[Author Prev][Author Next][Thread Prev][Thread Next][Author Index][Thread Index]

Re: [tor-talk] Craigslist now giving Tor the slows, lol



On 06/13/2014 11:51 PM, grarpamp wrote:
> On Sat, Jun 14, 2014 at 12:38 AM, Mirimir <mirimir@xxxxxxxxxx> wrote:
>>> No more variance = tor issue.
>>> Still variance = IP <--> CL stack/path issue, or CL issue alone.
>> As I understand it, you're just getting the HTML. I'm getting the entire
> 
> It was the first time I saw any site serving slow to some tor exits.
> So I removed all variables and went for a single url fetch to confirm...
> no recursion, redirects, embedded elements, robots.txt, or anything else.
> I'm waiting for a slow affected exit operator to get back to me about
> test to eliminate unlikely possibility of tor software itself.

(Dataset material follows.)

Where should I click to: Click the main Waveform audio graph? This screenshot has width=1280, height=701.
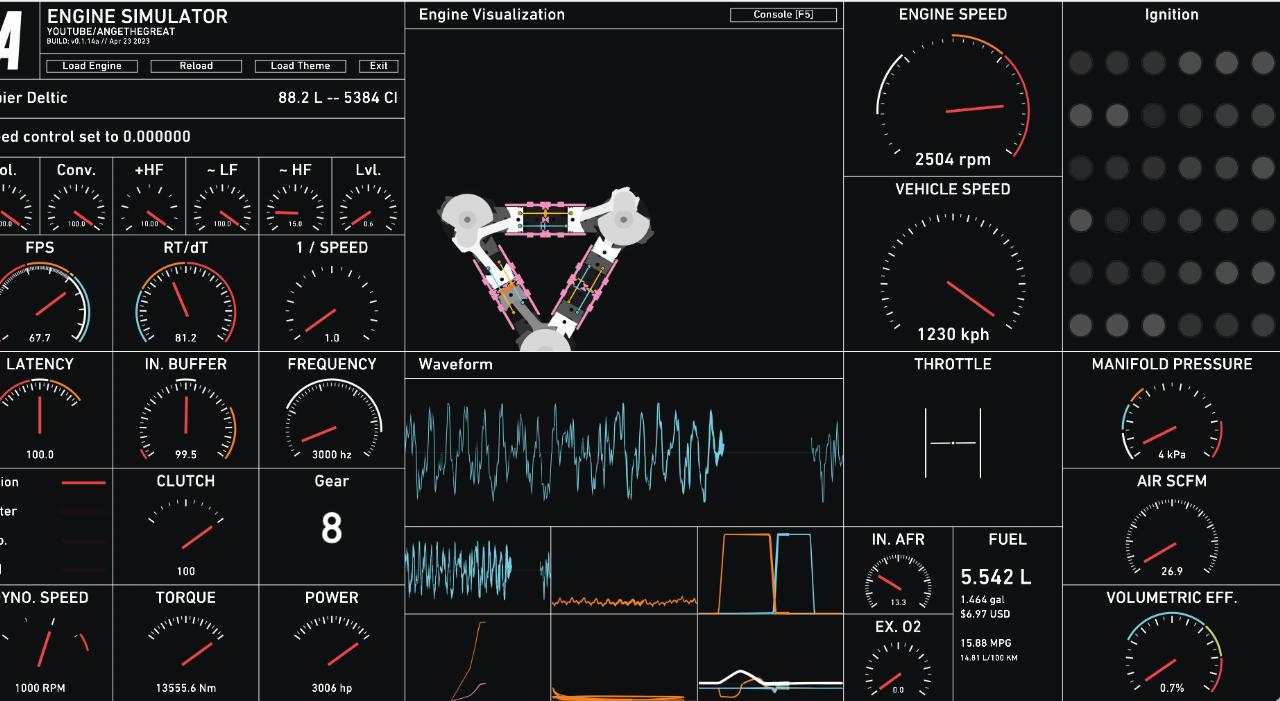coord(624,450)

That makes sense. I'll add that to the test mix. I gather that you're
using something like liburi-fetch-perl, yes? A little reading tells me
that sites more often reject curl and wget, compared with fetch and
lynx. But I'll use whatever you're using for basic HTML.

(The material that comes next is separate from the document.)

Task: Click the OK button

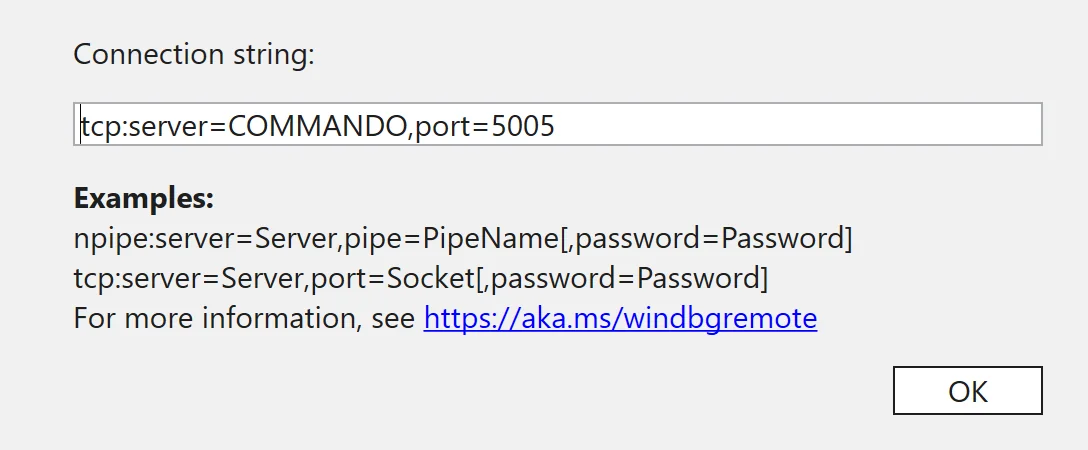Action: click(x=967, y=390)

>> page, or at least whatever Midori grabs while pretending to be Firefox.
>> For example, I get http://xvideos.com/ with numerous (X-rated) images ;)
>>
>> Also, I was hitting sites at 1-2 minute intervals
> 
> This may actually be far less than overall fetch rate from tor users
> to the top50, and certainly insignificant to the sites daily hit count.
> Someone needs to research overall exit traffic sometime too.

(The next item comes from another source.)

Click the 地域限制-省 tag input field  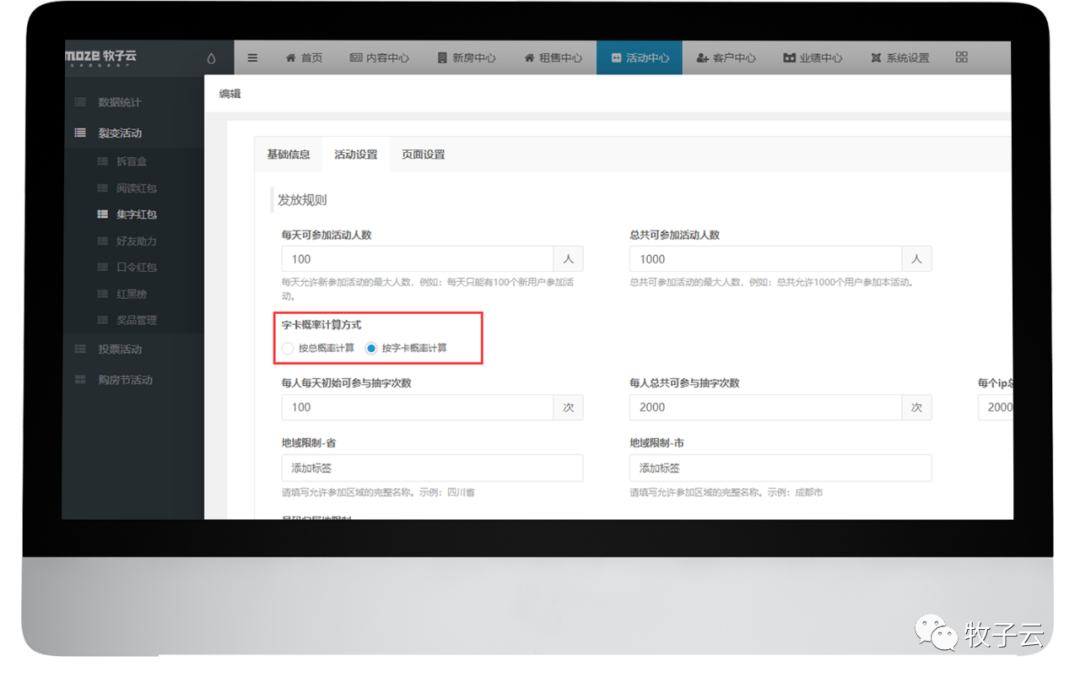[x=432, y=468]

Sorry, I wasn't clear. I meant that I might have been overloading my Tor
client with too many simultaneous circuits.

>> craigslist, the greatest loading time was about 500 seconds. So perhaps
> 
> If other sites are loading similarly slow it may be possible to find out
> why or what is being used to do it. CL never replies to support queries.

Fundamentally, CL doesn't care what anyone else thinks ;)

>> 30-60 minutes to 20-40 minutes. That may reduce page-size variance.
> 
> A lot of the top50 use dynamic 'content' so it is expected on those,
> unless fetching single elements.

Again, I'm talking about effects on my client and the VM it's in, not on
Tor relays or websites.

>> There's also wkhtmltopdf. Maybe it does a better job, being lighter even
>> than Midori. But I worry that it also may look less like a browser than
>> command-line Midori.
> 
> I'm not too worried about emulation/hiding unless it affects the results
> being studied. ie: content/blocking differences depending on supplied
> User-agent.

Right.

>> Once I work out kinks, and collect enough data, I'll write this up
>> somewhere with results for all 50 top sites.
> 
> Good, we are doing some generic things it seems. And should not
> use this CL specific thread subject anymore for it :)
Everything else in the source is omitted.